Convert every line of the items below into a JSON array of strings, with one string per line and blank lines omitted.

========================================

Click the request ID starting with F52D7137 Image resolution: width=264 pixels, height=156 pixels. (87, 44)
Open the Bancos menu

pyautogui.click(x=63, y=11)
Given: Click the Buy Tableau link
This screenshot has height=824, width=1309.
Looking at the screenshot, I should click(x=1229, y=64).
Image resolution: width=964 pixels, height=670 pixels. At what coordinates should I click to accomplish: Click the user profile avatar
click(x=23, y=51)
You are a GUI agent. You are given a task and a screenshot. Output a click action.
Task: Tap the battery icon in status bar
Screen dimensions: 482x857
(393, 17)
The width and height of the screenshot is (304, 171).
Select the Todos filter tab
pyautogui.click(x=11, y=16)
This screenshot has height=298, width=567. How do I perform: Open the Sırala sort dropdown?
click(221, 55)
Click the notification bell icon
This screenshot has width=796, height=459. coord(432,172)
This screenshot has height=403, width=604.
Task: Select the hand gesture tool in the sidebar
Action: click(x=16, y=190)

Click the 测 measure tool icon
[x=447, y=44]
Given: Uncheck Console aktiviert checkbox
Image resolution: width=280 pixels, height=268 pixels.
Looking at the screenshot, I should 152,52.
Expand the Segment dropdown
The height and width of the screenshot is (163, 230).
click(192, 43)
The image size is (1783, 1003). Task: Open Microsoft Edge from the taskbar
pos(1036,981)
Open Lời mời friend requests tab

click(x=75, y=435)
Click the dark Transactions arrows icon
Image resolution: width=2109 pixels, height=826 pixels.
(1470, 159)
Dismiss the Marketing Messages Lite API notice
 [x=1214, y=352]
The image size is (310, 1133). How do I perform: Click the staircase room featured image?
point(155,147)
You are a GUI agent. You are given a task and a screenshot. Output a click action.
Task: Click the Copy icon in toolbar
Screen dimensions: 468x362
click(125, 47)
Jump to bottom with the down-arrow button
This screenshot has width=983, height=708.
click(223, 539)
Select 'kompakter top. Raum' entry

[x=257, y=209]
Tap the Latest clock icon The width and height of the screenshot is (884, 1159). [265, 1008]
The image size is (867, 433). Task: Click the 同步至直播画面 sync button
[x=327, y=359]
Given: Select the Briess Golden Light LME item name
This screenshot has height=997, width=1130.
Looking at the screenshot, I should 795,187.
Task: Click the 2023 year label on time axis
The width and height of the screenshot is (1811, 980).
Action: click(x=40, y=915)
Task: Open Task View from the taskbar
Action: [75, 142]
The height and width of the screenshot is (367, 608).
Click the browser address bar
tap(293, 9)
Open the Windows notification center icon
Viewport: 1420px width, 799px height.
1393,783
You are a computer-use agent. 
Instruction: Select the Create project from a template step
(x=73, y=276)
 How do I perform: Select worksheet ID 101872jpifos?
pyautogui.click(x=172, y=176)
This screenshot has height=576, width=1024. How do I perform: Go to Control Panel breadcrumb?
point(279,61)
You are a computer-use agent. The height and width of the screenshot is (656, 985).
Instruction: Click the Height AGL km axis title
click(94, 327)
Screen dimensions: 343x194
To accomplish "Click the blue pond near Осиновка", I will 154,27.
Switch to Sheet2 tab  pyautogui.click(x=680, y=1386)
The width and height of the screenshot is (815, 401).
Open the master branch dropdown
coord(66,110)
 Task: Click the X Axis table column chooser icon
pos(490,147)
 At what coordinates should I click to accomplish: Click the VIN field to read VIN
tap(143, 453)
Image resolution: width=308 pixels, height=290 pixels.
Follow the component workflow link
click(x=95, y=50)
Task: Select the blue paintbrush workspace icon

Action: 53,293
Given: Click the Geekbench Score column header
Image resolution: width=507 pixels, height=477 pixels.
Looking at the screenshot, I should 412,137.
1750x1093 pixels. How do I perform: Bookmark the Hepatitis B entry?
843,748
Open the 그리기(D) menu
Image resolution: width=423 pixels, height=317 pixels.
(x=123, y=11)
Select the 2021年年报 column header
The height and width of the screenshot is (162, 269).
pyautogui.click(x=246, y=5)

========================================

**Written solution:**
[
  "Click the request ID starting with F52D7137 Image resolution: width=264 pixels, height=156 pixels. (87, 44)",
  "Open the Bancos menu",
  "pyautogui.click(x=63, y=11)",
  "Given: Click the Buy Tableau link",
  "This screenshot has height=824, width=1309.",
  "Looking at the screenshot, I should click(x=1229, y=64).",
  "Image resolution: width=964 pixels, height=670 pixels. At what coordinates should I click to accomplish: Click the user profile avatar",
  "click(x=23, y=51)",
  "You are a GUI agent. You are given a task and a screenshot. Output a click action.",
  "Task: Tap the battery icon in status bar",
  "Screen dimensions: 482x857",
  "(393, 17)",
  "The width and height of the screenshot is (304, 171).",
  "Select the Todos filter tab",
  "pyautogui.click(x=11, y=16)",
  "This screenshot has height=298, width=567. How do I perform: Open the Sırala sort dropdown?",
  "click(221, 55)",
  "Click the notification bell icon",
  "This screenshot has width=796, height=459. coord(432,172)",
  "This screenshot has height=403, width=604.",
  "Task: Select the hand gesture tool in the sidebar",
  "Action: click(x=16, y=190)",
  "Click the 测 measure tool icon",
  "[x=447, y=44]",
  "Given: Uncheck Console aktiviert checkbox",
  "Image resolution: width=280 pixels, height=268 pixels.",
  "Looking at the screenshot, I should 152,52.",
  "Expand the Segment dropdown",
  "The height and width of the screenshot is (163, 230).",
  "click(192, 43)",
  "The image size is (1783, 1003). Task: Open Microsoft Edge from the taskbar",
  "pos(1036,981)",
  "Open Lời mời friend requests tab",
  "click(x=75, y=435)",
  "Click the dark Transactions arrows icon",
  "Image resolution: width=2109 pixels, height=826 pixels.",
  "(1470, 159)",
  "Dismiss the Marketing Messages Lite API notice",
  " [x=1214, y=352]",
  "The image size is (310, 1133). How do I perform: Click the staircase room featured image?",
  "point(155,147)",
  "You are a GUI agent. You are given a task and a screenshot. Output a click action.",
  "Task: Click the Copy icon in toolbar",
  "Screen dimensions: 468x362",
  "click(125, 47)",
  "Jump to bottom with the down-arrow button",
  "This screenshot has width=983, height=708.",
  "click(223, 539)",
  "Select 'kompakter top. Raum' entry",
  "[x=257, y=209]",
  "Tap the Latest clock icon The width and height of the screenshot is (884, 1159). [265, 1008]",
  "The image size is (867, 433). Task: Click the 同步至直播画面 sync button",
  "[x=327, y=359]",
  "Given: Select the Briess Golden Light LME item name",
  "This screenshot has height=997, width=1130.",
  "Looking at the screenshot, I should 795,187.",
  "Task: Click the 2023 year label on time axis",
  "The width and height of the screenshot is (1811, 980).",
  "Action: click(x=40, y=915)",
  "Task: Open Task View from the taskbar",
  "Action: [75, 142]",
  "The height and width of the screenshot is (367, 608).",
  "Click the browser address bar",
  "tap(293, 9)",
  "Open the Windows notification center icon",
  "Viewport: 1420px width, 799px height.",
  "1393,783",
  "You are a computer-use agent. ",
  "Instruction: Select the Create project from a template step",
  "(x=73, y=276)",
  " How do I perform: Select worksheet ID 101872jpifos?",
  "pyautogui.click(x=172, y=176)",
  "This screenshot has height=576, width=1024. How do I perform: Go to Control Panel breadcrumb?",
  "point(279,61)",
  "You are a computer-use agent. The height and width of the screenshot is (656, 985).",
  "Instruction: Click the Height AGL km axis title",
  "click(94, 327)",
  "Screen dimensions: 343x194",
  "To accomplish \"Click the blue pond near Осиновка\", I will 154,27.",
  "Switch to Sheet2 tab  pyautogui.click(x=680, y=1386)",
  "The width and height of the screenshot is (815, 401).",
  "Open the master branch dropdown",
  "coord(66,110)",
  " Task: Click the X Axis table column chooser icon",
  "pos(490,147)",
  " At what coordinates should I click to accomplish: Click the VIN field to read VIN",
  "tap(143, 453)",
  "Image resolution: width=308 pixels, height=290 pixels.",
  "Follow the component workflow link",
  "click(x=95, y=50)",
  "Task: Select the blue paintbrush workspace icon",
  "Action: 53,293",
  "Given: Click the Geekbench Score column header",
  "Image resolution: width=507 pixels, height=477 pixels.",
  "Looking at the screenshot, I should 412,137.",
  "1750x1093 pixels. How do I perform: Bookmark the Hepatitis B entry?",
  "843,748",
  "Open the 그리기(D) menu",
  "Image resolution: width=423 pixels, height=317 pixels.",
  "(x=123, y=11)",
  "Select the 2021年年报 column header",
  "The height and width of the screenshot is (162, 269).",
  "pyautogui.click(x=246, y=5)"
]